2 - São admissíveis, na mesma audiência, as interrupções estritamente necessárias, em especial para alimentação e repouso dos participantes. Se a audiência não puder ser concluída no dia em que se tiver iniciado, é interrompida, para continuar no dia útil imediatamente posterior.
5- A interrupção e o adiamento dependem sempre de despacho fundamentado do presidente que é notificado a todos os sujeitos processuais.
6- O adiamento não pode exceder 30 dias. Se não for possível retomar a audiência neste prazo, perde eficácia a produção de prova já realizada.
Este preceito legal tem a razão de ser nos princípios da oralidade, da continuidade da audiência, da concentração, da imediação, etc.
Conforme refere Figueiredo Dias, é na audiência de discussão e julgamento que o princípio da concentração ganha o seu maior relevo, ligando-se aí aos princípios da forma, enquanto corolário dos princípios da oralidade e da imediação. Salienta, ainda, o mesmo autor que “a oralidade e a imediação exigem uma audiência unitária, e continuada, em que tenha lugar a apreciação conjunta e esgotante de toda a matéria do processo. Daqui a concentração espacial – a propósito da qual se fala também por vezes de um princípio de localização –, exigindo que a audiência se desenvolva por inteiro em um mesmo local, apropriado ao fim que com ela se pretende obter e aonde devem ser trazidos todos os participantes processuais (a sala de audiência); e a concentração temporal exigindo que, uma vez iniciada a audiência, ela decorra sem solução de continuidade até final.

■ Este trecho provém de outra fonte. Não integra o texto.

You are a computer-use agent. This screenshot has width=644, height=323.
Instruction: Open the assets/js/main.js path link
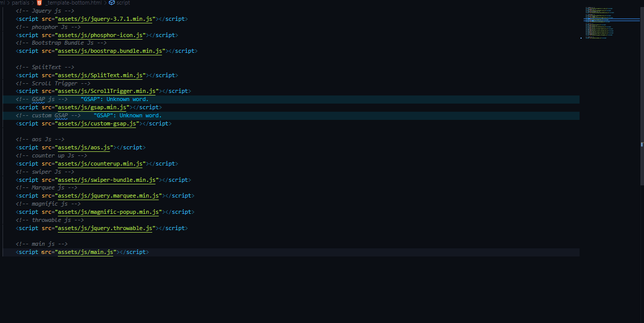85,252
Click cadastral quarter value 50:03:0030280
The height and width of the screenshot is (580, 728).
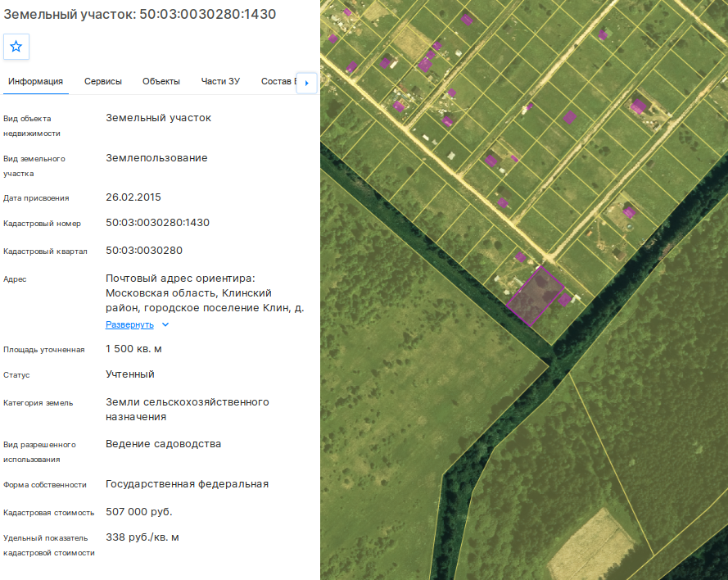point(144,251)
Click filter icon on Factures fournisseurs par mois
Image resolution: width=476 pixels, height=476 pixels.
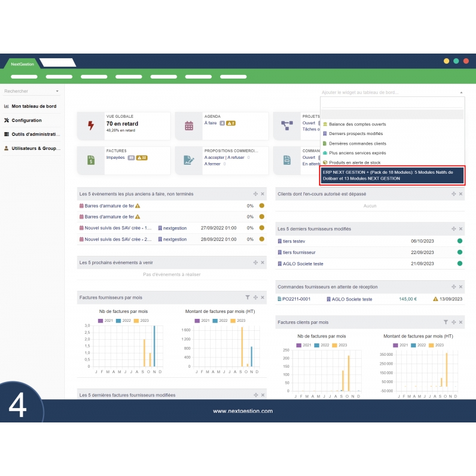(248, 297)
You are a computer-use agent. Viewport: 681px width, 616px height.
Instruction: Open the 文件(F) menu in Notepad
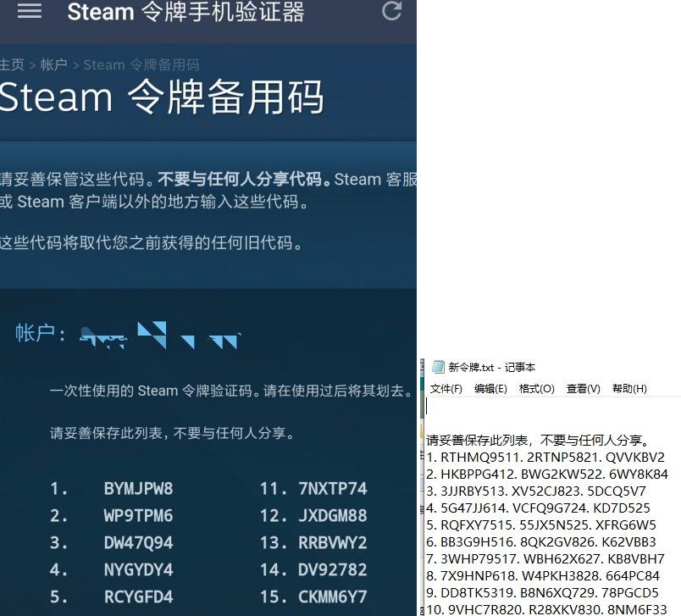tap(446, 388)
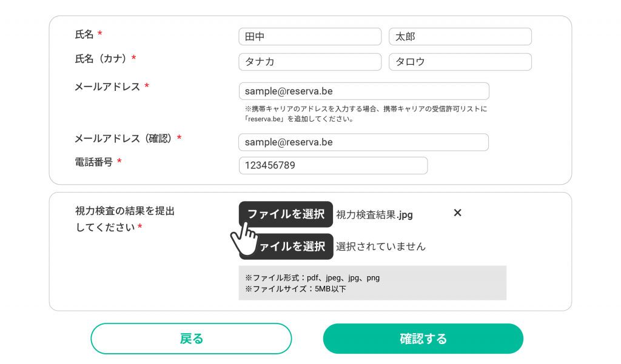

Na verdade, e como bem refere Paulo Pinto Albuquerque, a imediação e a descoberta da verdade são prejudicados pela interrupção da produção da prova repetidas vezes, ou por períodos longos, pois ela torna impossível a captação da uma imagem global dos meios de prova e a formulação de um juízo concatenado de toda a prova.
Como forma de reduzir os riscos que o tempo e a duração do processo podem provocar na memória do julgador inscreve-se o princípio da concentração, que sublinha a necessidade de proximidade entre os diversos atos processuais para que o juiz possa valer-se da impressão deixada no seu espírito pelos testemunhos e depoimentos. Consequentemente, para que a oralidade seja efetiva e traga todos os benefícios inerentes à sua aplicação, torna-se necessária a produção de um mínimo de sessões de audiência ou, idealmente, a produção de apenas uma audiência. A proximidade temporal entre aquilo que o juiz apreendeu, por sua observação pessoal, e o momento em que deverá avaliá-lo na sentença é elemento decisivo para a preservação das vantagens do princípio, pois um intervalo de tempo excessivo entre a audiência e o julgamento tornará difícil ao julgador conservar, com nitidez, na memória os elementos que o tenham impressionado na receção da prova, fruto de sua observação pessoal sujeita a desaparecer com o passar do tempo.
Estes princípios aplicam-se não só na fase de produção de prova como também na fase de prolação de decisão, não fazendo sentido o julgador aguardar mais de 30 dias sem proferir o julgamento sobre os factos em causa nos autos, correndo o risco de perder todas as lembranças da prova, bem como de não se lembrar de todo o quadro fático, e que só a imediação pode assegurar.
No caso sub judice, desde a última sessão de audiência de julgamento até à data de hoje já decorreram mais de 3 anos.
Nessa conformidade, entendemos que ao interromper-se por mais de 30 dias a audiência, sem prolação da sentença, ficou precludido o direito de o meritíssimo Juiz proferir decisão no processo em apreço.
Na verdade, e conforme referimos, a razão de ser do artigo 328º, nº 6, assenta nos princípios da imediação, oralidade e o direito do arguido a julgamento célere, pelo que não faz qualquer sentido e é totalmente contra legem ficar a aguardar-se indefinidamente pela prolação de uma decisão.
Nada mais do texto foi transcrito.